I had another encounter with Mr. Green recently.
“Epstein, Epstein, Epstein,” he said in the office one day. “Why does anybody care about Epstein?”
The office dwellers nodded in agreement. It has always been a curiosity of mine about Green, how, on the one hand, as a former business partner of my dad’s, he could be so useful as an advisor, yet at times so lacking in common sense.
He leaned back and folded his arms in a self-satisfied way. “It simply doesn’t make any sense,” he said finally.
I couldn’t resist. Setting down my pen, I looked up and said, “I can tell you why people care about it.”
Green rolled his eyes. “That figures,” he said.
“I’m serious,” I told him. “There’s a very philosophical reason for why people would care about Epstein.”
“And what is that?” said Green.
I pushed my chair back and folded my own arms. “His name is Jean-Jacques Rousseau,” I said.
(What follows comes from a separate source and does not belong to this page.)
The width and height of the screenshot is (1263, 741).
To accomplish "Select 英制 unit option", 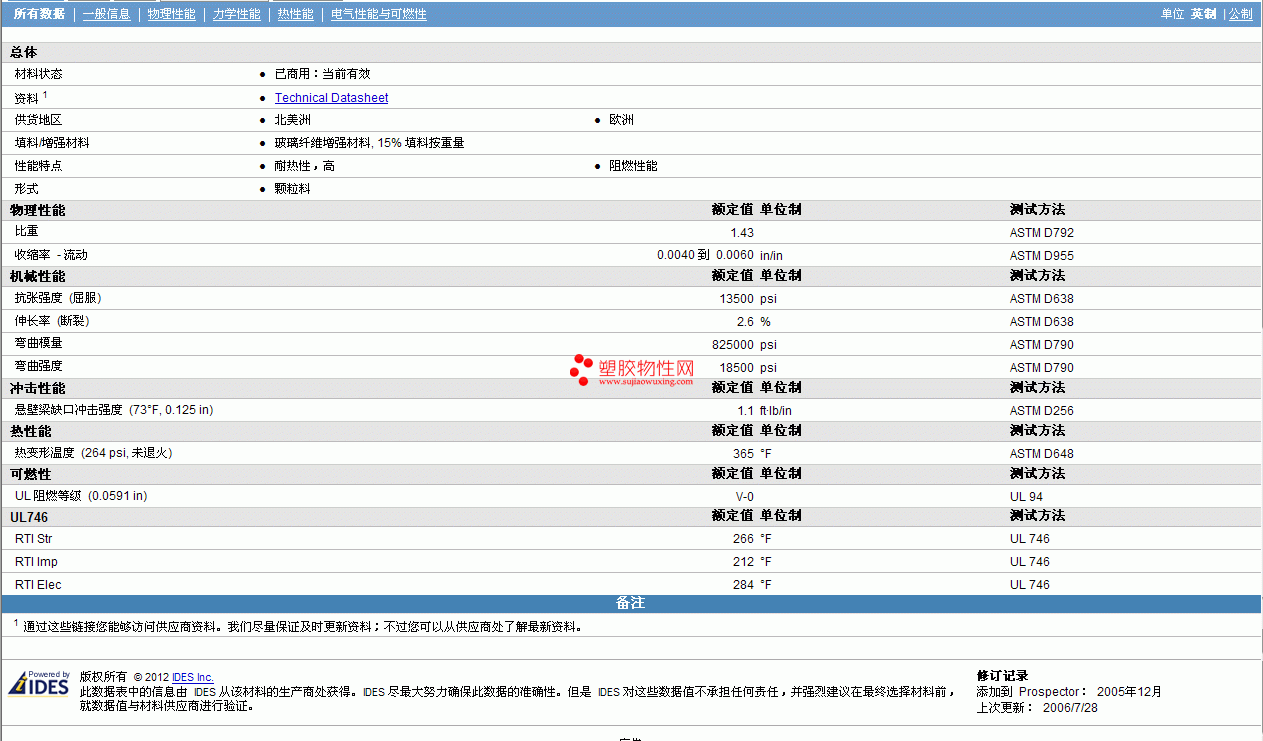I will (1203, 14).
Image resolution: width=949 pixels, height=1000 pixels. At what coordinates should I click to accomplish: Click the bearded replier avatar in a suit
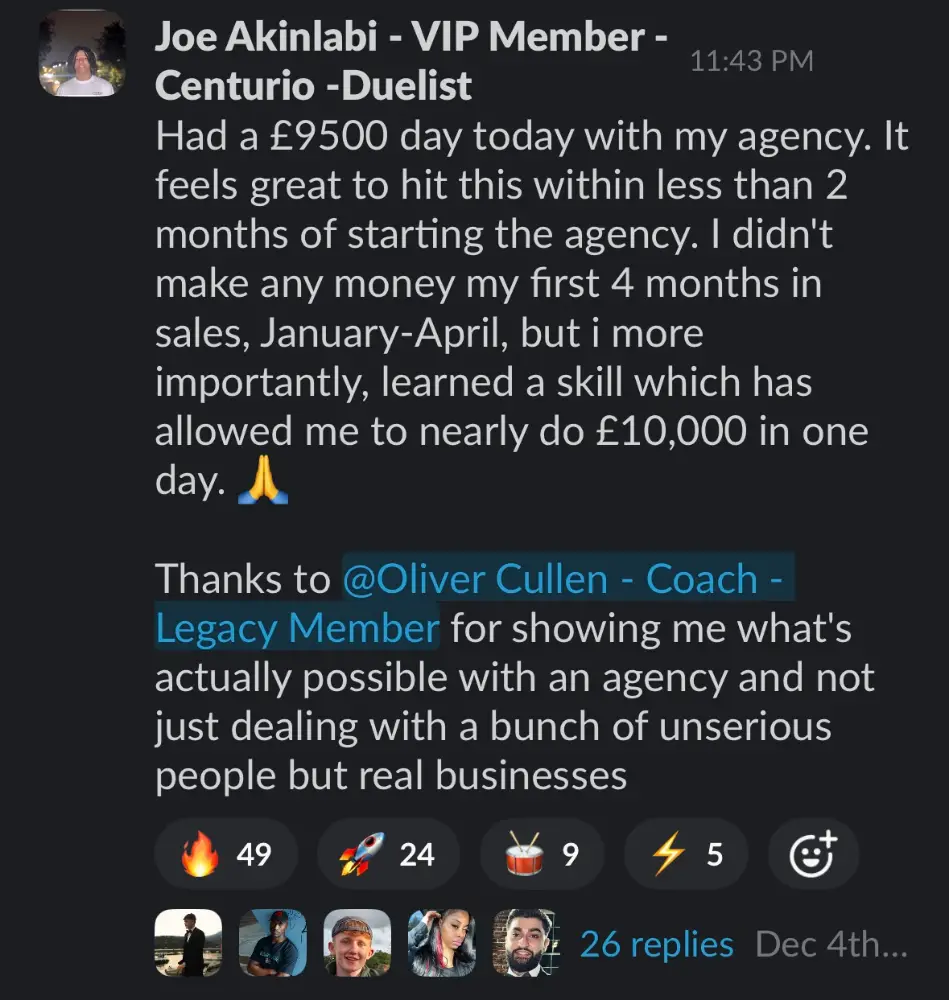tap(525, 943)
I told him how, in “The Social Contract,” Rousseau talked about the relationship between the people and its sovereign, a kind of invisible bond that he called a “social contract,” which is vital to the realization of proper government. Further, the writer claims that the “contract” is only binding if both sides stay true to the nature of the agreement. According to Rousseau:
The clauses of this contract are determined by the nature of the act in such a way that the least modification would render them empty and ineffectual. As a result, even though they perhaps have never been formally stated, they are the same everywhere and are tacitly admitted and recognized everywhere, until the moment when, once the social pact has been violated, every person then returns to his original rights….
I explained to Green how, in my opinion, the U.S. government is at risk of violating the “social pact” Rousseau mentioned, and that it is for this reason that the country is so up in arms over Epstein.
“How do you figure that?” said Green.
“Because, like it or not, the Epstein case is what drove a large swath of people to vote for Trump. I myself know several individuals who crossed party lines to vote for the president, due simply to their concerns over pedophilia and the sex trade.”
Green was puzzled.
“Did you know,” I added, “that over 300,000 children are unaccounted for at the U.S. border from the illegal crossings under the Biden administration?”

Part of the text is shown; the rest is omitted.